**Work instructions:** All of the records must be restated exactly, with every line complete.

**Entries shown:**
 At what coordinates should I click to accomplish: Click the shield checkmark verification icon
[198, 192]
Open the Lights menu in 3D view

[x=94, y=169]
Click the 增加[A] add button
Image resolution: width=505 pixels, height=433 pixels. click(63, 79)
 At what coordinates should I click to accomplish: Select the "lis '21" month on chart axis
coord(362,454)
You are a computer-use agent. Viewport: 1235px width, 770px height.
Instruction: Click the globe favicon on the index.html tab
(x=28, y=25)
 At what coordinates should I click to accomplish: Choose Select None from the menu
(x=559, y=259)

**Exercise answer:**
 At what coordinates should I click to accomplish: Click the shield checkmark verification icon
[198, 192]
Open the Lights menu in 3D view

[x=94, y=169]
Click the 增加[A] add button
Image resolution: width=505 pixels, height=433 pixels. click(63, 79)
 At what coordinates should I click to accomplish: Select the "lis '21" month on chart axis
coord(362,454)
You are a computer-use agent. Viewport: 1235px width, 770px height.
Instruction: Click the globe favicon on the index.html tab
(x=28, y=25)
 At what coordinates should I click to accomplish: Choose Select None from the menu
(x=559, y=259)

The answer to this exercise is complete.